* _TEXT SECTION_
Component design sounds like a critical part. I find that take uninteresting and obvious.

What if you design t shirts for a fashion company that shares a parent with the the bomb company. You're not even in the defense industry. You might be able to argue that your t shirts generate revenue which may translate into capital that the parent company reallocates into the bomb company.

What if you're a voter who's elected representative, among a handful of liberal, pro-humanity policies, also supports bombing people in the middle east to support the defense industry?

When does it stop being disgusting cowardice and instead pragmatism to acknowledge systems are interlinked and complicated and you may be better focused on the local direct sphere of influence your choices make as the primary driver of your decisions?


The GP asked if Facebook database, accounting, etc are complicit. Yes.

You're asking if capital flows between 2 unrelated entities sharing ownership matter? No.

You're asking if diffuse responsibility via elected representation matters? Yes, even if you didn't vote for the representative, it does because they act on your behalf.

Obviously, one should focus on what one can change directly where possible.

There's no dichotomy--disgusting cowardice can be pragmatic. After all, FB has to pay someone to run its databases and to close its books and therefore someone is going to get paid. But it doesn't have to be you. You have a choice.

An increasingly interlinked system makes one increasingly responsible, not less. Unless you want to throw up your hands and to declare utter powerlessness. I can't live that way.


You may find this current trial in Germany interesting:

https://www.npr.org/2021/09/30/1041821397/nazi-concentration...


I was just making sure kids would go to school and had a sense of national pride. I helped them be involved in their communities.

Was I a nazi? Well, yes, but I don't see how my work helped gas the jews 1000kms over there. I was just doing community work as a nazi and helped a lot of kids stay in school. Are my actions may have made people higher up have a better control over the population and future soldiers, in my opinion, not really.

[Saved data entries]
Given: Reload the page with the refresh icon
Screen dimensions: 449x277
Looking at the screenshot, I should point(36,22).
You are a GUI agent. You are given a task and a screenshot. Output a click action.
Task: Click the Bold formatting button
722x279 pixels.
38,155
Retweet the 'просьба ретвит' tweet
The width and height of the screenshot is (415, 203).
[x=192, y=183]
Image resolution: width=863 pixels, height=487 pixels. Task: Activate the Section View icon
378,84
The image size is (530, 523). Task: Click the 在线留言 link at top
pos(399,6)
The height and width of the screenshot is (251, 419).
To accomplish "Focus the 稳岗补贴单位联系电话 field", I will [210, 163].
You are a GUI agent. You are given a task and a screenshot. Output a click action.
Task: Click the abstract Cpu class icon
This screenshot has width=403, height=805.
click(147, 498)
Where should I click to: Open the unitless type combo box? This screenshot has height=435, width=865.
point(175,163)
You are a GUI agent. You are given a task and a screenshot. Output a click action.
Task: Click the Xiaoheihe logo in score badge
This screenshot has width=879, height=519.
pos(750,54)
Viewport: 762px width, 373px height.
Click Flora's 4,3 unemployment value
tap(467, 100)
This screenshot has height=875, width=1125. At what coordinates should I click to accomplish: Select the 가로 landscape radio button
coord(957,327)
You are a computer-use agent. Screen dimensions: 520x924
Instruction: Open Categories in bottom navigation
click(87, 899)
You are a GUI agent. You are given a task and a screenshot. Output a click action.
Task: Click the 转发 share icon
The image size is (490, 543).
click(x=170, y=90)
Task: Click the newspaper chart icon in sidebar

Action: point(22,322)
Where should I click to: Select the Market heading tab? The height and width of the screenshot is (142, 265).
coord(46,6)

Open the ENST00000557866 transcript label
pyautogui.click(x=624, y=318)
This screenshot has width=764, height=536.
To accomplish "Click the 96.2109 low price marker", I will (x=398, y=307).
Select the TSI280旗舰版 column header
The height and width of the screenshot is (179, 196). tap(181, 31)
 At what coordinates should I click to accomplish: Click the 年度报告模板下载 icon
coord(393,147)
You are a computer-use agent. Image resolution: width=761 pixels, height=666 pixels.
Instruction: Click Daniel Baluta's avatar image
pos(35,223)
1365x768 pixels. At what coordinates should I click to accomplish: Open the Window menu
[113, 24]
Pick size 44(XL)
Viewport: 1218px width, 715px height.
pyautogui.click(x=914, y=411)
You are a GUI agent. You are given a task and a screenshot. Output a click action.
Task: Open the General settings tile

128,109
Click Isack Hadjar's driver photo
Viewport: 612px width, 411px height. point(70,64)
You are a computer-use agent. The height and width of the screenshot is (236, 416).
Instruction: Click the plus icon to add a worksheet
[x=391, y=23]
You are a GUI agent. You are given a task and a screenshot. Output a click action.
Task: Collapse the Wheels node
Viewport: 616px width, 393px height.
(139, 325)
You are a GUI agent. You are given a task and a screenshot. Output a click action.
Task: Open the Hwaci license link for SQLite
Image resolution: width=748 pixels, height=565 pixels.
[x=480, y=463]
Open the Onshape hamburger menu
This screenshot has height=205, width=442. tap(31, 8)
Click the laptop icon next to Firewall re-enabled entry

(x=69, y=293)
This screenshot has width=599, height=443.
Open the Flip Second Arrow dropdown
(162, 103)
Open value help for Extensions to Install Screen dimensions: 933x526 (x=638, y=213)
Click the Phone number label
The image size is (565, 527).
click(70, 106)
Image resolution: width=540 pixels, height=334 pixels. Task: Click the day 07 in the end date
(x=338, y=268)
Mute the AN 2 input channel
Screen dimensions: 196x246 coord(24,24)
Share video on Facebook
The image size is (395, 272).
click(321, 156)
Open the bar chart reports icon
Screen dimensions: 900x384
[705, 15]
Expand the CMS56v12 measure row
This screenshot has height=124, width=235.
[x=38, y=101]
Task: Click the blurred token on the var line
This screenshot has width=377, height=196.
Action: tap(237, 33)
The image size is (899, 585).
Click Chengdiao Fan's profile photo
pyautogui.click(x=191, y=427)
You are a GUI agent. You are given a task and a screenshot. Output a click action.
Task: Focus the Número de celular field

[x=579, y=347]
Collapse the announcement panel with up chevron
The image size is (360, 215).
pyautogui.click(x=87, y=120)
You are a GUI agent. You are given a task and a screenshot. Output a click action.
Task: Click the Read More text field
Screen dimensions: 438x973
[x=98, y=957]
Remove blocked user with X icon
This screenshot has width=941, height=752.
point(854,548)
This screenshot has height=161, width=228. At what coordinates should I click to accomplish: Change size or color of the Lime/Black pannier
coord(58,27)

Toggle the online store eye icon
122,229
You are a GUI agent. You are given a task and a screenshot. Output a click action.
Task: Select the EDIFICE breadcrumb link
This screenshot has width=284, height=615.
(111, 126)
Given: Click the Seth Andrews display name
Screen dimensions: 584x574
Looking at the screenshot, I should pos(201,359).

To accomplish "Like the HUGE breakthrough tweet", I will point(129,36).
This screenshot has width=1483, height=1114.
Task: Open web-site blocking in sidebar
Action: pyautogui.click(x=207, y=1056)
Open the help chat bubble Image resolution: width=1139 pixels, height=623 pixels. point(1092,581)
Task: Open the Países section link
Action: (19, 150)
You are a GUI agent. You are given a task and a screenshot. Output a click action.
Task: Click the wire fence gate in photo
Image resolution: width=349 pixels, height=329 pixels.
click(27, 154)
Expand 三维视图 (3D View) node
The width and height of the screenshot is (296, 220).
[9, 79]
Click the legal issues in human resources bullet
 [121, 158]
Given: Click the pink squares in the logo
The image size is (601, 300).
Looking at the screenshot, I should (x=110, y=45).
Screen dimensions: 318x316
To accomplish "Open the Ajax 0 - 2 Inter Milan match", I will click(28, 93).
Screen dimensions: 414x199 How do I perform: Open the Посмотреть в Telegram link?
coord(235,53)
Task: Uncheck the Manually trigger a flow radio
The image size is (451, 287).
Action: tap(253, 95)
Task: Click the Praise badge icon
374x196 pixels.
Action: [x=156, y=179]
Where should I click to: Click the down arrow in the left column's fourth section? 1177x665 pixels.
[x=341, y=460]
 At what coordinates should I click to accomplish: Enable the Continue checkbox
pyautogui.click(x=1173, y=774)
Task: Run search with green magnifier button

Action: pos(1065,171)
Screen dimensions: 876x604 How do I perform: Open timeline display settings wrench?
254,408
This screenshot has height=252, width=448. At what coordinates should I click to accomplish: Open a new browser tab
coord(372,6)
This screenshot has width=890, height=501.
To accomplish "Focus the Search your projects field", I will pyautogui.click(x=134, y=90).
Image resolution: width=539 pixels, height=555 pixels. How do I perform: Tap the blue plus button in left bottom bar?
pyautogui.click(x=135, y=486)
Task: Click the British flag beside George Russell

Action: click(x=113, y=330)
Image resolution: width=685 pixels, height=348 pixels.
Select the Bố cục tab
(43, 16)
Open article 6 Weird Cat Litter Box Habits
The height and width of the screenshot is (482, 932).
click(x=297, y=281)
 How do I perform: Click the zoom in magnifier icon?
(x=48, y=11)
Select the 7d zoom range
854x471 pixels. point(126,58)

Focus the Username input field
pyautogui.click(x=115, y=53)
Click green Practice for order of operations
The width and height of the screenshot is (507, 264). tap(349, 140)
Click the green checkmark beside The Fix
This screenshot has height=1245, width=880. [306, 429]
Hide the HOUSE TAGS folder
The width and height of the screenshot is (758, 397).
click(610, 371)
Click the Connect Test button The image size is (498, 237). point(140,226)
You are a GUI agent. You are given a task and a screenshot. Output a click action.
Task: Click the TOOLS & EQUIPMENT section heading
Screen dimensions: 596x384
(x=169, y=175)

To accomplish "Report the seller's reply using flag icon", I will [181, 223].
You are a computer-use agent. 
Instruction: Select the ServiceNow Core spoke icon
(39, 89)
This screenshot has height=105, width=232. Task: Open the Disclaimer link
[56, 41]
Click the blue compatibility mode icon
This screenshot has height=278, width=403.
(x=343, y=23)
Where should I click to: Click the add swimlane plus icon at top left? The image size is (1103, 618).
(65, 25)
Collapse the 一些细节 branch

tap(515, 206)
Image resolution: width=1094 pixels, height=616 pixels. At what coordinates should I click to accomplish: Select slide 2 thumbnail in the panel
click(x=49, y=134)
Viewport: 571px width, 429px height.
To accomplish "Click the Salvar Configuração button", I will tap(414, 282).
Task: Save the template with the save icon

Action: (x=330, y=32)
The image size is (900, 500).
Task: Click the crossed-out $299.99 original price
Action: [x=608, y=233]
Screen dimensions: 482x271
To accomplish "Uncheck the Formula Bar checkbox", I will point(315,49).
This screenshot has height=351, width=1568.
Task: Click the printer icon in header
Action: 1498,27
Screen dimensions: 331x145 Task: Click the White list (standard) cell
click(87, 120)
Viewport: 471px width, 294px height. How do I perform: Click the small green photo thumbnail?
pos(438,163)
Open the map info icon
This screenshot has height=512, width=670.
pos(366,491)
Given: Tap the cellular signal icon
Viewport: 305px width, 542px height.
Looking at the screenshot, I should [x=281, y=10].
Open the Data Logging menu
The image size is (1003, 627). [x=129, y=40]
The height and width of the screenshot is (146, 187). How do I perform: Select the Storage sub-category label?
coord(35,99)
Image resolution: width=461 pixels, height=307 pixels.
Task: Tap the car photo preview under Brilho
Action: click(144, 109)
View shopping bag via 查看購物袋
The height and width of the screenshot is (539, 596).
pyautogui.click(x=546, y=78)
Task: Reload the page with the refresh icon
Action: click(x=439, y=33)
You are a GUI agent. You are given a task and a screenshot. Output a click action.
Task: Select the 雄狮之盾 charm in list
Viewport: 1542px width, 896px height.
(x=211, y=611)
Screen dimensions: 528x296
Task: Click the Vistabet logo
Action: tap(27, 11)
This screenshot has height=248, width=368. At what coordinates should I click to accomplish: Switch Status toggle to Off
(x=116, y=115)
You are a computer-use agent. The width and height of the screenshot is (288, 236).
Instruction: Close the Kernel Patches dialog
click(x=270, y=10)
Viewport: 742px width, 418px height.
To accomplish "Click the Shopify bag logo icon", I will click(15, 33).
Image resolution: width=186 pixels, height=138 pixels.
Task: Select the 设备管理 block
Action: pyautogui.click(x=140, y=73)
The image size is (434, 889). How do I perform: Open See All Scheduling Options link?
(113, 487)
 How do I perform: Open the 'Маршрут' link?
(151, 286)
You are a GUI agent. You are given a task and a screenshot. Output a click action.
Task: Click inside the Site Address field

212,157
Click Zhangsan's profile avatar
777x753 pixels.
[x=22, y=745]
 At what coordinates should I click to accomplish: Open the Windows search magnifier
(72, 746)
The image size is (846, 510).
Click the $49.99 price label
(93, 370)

* _GOAL OF THE EXERCISE_
Carry on the discussion thread about complicity and personal responsibility within interlinked systems, starting after its final sentence.

* _TASK RESPONSE_
/s


If you are implying that a primary school teacher in nazi germany is inherently accountable for the crimes of the nazi regime, then I fiercely disagree with you. I think that's an incredibly entitled opinion.


Given that you had to join the party to be a teacher, and your whole job was pushing propaganda at children, yeah they are.

Being a cog in the machine still makes you part of the machine, even if you didn't directly do anything.


And yet, you might be a math teacher, who likes teaching kids math, and doesn't have the financial resources to move; or has familial constraints, or maybe just wants to live in their homeland. You might not like the nazi regime, and yet, you still need a job and are maybe in danger if you don't show some token support.

Fiction in the free world loves to say "You always have a choice", but the characters who learn this lesson tend to have much more power than others, be it physical strength, political power, or maybe just access to some important thing. Many people don't have a meaningful way to make a difference, and the cost is the livelihood of themselves and their families. And it ignores the local goodness of their action in favor the some vague affiliation with a bigger picture that they may not personally agree with.

I also think the whole analogy is entirely tangential.


I believe the intended reference is https://en.wikipedia.org/wiki/Hitler_Youth


I am not particularly well informed on the Hitler Youth. Most of my knowledge on them comes from the excellent but fictional comedy film, Jojo Rabbit. But I'd still reckon the average Hitler Youth counselor was not accountable for the crimes of the Nazi regime. Definitely less so than a facebook database engineer is for facebook being shit.



Of course people who choose to work at McKinsey in the first place feel good about it. Says more about them than it does about McKinsey being moral


What if your priors aren't fully informed and asking questions to people with first hand experience could provide useful information?


That's an amazing amount of ethical gymnastics that one would expect from someone who works for McKinsey.